• The problem:
Once the data has been read, restate all of it exactly.

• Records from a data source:
- - - - - - -

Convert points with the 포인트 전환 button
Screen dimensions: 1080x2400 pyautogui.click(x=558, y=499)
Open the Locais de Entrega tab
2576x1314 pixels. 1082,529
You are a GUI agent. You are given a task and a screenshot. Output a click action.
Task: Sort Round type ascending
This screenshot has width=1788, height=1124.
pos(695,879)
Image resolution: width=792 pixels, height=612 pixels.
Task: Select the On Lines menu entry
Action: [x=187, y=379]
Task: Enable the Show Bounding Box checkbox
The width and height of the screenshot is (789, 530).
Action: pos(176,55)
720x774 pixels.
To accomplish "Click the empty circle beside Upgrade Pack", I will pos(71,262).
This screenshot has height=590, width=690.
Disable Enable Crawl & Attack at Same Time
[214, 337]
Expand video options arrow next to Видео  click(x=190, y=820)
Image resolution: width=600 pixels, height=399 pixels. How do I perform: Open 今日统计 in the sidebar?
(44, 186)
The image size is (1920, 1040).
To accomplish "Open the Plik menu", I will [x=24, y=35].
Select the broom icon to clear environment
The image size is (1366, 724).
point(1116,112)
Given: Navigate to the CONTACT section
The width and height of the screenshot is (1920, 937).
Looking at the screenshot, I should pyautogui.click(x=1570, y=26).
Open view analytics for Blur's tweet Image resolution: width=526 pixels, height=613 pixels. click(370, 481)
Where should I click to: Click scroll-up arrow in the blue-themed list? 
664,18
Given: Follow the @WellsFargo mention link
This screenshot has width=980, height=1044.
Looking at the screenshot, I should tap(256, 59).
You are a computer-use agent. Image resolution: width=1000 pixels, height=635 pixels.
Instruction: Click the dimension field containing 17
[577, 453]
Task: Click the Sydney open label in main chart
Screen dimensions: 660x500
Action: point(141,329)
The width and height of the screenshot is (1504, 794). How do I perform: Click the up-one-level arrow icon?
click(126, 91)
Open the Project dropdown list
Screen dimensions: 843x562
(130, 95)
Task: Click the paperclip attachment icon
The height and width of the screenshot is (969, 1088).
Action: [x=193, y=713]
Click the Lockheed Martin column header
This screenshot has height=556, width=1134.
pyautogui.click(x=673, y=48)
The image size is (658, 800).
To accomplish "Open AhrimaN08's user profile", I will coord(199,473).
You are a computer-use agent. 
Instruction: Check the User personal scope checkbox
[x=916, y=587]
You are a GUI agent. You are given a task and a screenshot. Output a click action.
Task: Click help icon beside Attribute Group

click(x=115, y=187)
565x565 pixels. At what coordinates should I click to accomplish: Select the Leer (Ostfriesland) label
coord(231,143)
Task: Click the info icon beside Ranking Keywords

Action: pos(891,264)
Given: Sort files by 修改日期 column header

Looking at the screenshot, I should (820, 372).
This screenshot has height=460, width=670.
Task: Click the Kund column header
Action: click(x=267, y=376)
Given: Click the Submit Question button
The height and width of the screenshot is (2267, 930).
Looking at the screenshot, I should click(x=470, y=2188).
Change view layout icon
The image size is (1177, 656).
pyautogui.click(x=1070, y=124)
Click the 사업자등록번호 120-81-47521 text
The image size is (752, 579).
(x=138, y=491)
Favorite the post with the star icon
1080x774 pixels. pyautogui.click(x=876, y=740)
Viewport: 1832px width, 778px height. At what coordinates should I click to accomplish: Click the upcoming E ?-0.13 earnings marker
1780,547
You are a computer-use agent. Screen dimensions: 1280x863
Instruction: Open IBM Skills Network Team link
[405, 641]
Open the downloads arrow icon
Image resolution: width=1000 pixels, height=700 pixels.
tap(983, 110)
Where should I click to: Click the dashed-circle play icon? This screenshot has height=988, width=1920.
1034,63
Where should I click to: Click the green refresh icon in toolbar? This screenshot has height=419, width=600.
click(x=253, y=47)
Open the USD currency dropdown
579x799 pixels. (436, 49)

- - - - - - -

• Worked solution:
Convert points with the 포인트 전환 button
Screen dimensions: 1080x2400 pyautogui.click(x=558, y=499)
Open the Locais de Entrega tab
2576x1314 pixels. 1082,529
You are a GUI agent. You are given a task and a screenshot. Output a click action.
Task: Sort Round type ascending
This screenshot has width=1788, height=1124.
pos(695,879)
Image resolution: width=792 pixels, height=612 pixels.
Task: Select the On Lines menu entry
Action: [x=187, y=379]
Task: Enable the Show Bounding Box checkbox
The width and height of the screenshot is (789, 530).
Action: pos(176,55)
720x774 pixels.
To accomplish "Click the empty circle beside Upgrade Pack", I will pos(71,262).
This screenshot has height=590, width=690.
Disable Enable Crawl & Attack at Same Time
[214, 337]
Expand video options arrow next to Видео  click(x=190, y=820)
Image resolution: width=600 pixels, height=399 pixels. How do I perform: Open 今日统计 in the sidebar?
(44, 186)
The image size is (1920, 1040).
To accomplish "Open the Plik menu", I will [x=24, y=35].
Select the broom icon to clear environment
The image size is (1366, 724).
point(1116,112)
Given: Navigate to the CONTACT section
The width and height of the screenshot is (1920, 937).
Looking at the screenshot, I should pyautogui.click(x=1570, y=26).
Open view analytics for Blur's tweet Image resolution: width=526 pixels, height=613 pixels. click(370, 481)
Where should I click to: Click scroll-up arrow in the blue-themed list? 
664,18
Given: Follow the @WellsFargo mention link
This screenshot has width=980, height=1044.
Looking at the screenshot, I should tap(256, 59).
You are a computer-use agent. Image resolution: width=1000 pixels, height=635 pixels.
Instruction: Click the dimension field containing 17
[577, 453]
Task: Click the Sydney open label in main chart
Screen dimensions: 660x500
Action: point(141,329)
The width and height of the screenshot is (1504, 794). How do I perform: Click the up-one-level arrow icon?
click(126, 91)
Open the Project dropdown list
Screen dimensions: 843x562
(130, 95)
Task: Click the paperclip attachment icon
The height and width of the screenshot is (969, 1088).
Action: [x=193, y=713]
Click the Lockheed Martin column header
This screenshot has height=556, width=1134.
pyautogui.click(x=673, y=48)
The image size is (658, 800).
To accomplish "Open AhrimaN08's user profile", I will coord(199,473).
You are a computer-use agent. 
Instruction: Check the User personal scope checkbox
[x=916, y=587]
You are a GUI agent. You are given a task and a screenshot. Output a click action.
Task: Click help icon beside Attribute Group

click(x=115, y=187)
565x565 pixels. At what coordinates should I click to accomplish: Select the Leer (Ostfriesland) label
coord(231,143)
Task: Click the info icon beside Ranking Keywords

Action: pos(891,264)
Given: Sort files by 修改日期 column header

Looking at the screenshot, I should (820, 372).
This screenshot has height=460, width=670.
Task: Click the Kund column header
Action: click(x=267, y=376)
Given: Click the Submit Question button
The height and width of the screenshot is (2267, 930).
Looking at the screenshot, I should click(x=470, y=2188).
Change view layout icon
The image size is (1177, 656).
pyautogui.click(x=1070, y=124)
Click the 사업자등록번호 120-81-47521 text
The image size is (752, 579).
(x=138, y=491)
Favorite the post with the star icon
1080x774 pixels. pyautogui.click(x=876, y=740)
Viewport: 1832px width, 778px height. At what coordinates should I click to accomplish: Click the upcoming E ?-0.13 earnings marker
1780,547
You are a computer-use agent. Screen dimensions: 1280x863
Instruction: Open IBM Skills Network Team link
[405, 641]
Open the downloads arrow icon
Image resolution: width=1000 pixels, height=700 pixels.
tap(983, 110)
Where should I click to: Click the dashed-circle play icon? This screenshot has height=988, width=1920.
1034,63
Where should I click to: Click the green refresh icon in toolbar? This screenshot has height=419, width=600.
click(x=253, y=47)
Open the USD currency dropdown
579x799 pixels. (436, 49)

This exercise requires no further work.